5 thoughts on “My Book Report”

  1. This is probably throwing myself out there as a great big dork, but it made me happy to see Mara & Dann at the front of your list. I love that book and wish it had been more successful—wish more people would have read it. It has an extrordinary subtext that focuses on change, how it happens outside of the human idea of mortality, as well as how we affect it. Love that books.

    To answer your questions. In my life—where, if I let them, things like global warming and environmental damage and war and everything else negative can send me into an anxiety fit—I have decided that all I can focus on is trying to fix myself, to not just look for the good to permeate me but to look for ways for my goodness (such as it is) to affect other people.
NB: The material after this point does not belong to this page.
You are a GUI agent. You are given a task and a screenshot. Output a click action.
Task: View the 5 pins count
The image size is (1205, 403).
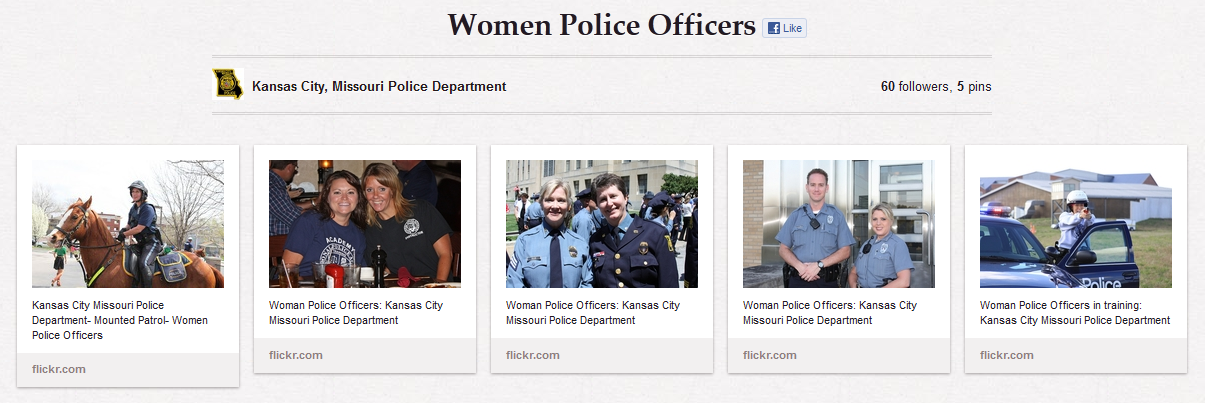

None of that will solve the world's problems, but it brings me some peace, and hopefully helps a few other people along the way.

  2. I'm thinking answers discussing poor ego strength, defensiveness and the like are not the kind of answers you were thinking of. 🙂

    Your first question reminds me of Mormon, in Moroni 9:11-14:
    "O my beloved son, how can a people like this, that are without civilization— And only a few years have passed away, and they were a civil and a delightsome people) But O my son, how can a people like this, whose delight is in so much abomination— How can we expect that God will stay his hand in judgment against us? "

    He couldn't even finish his question, "How can a people like this" because he was so horrified at the evils they were doing.

    I like Amy's response for how to allow the good to permeate us.

    I think I have an ideal in my mind that says if we turn to the Lord over the bad, and express gratitude for the good, we will be able to keep perspective. But, I burned out from hearing so much bad at my job . . . I think it's because I didn't do those things AND because there's more to it than that.

    Monte Cristo is really a good read? I'll have to give it a shot.

  3. Oh, how I loved Left To Tell.

    And oh, how it made me ask those same questions, and wonder if I, too, were capable of such actions–both the evil and the blessed good. I suppose the bottom line is that we are all capable of all of it, and that we have to choose which part we will allow to fill our souls.

  4. I need to read Left to Tell. But I'm scared to, also. It's always hard to open my eyes and deliberately encounter hard things like the human capacity for evil.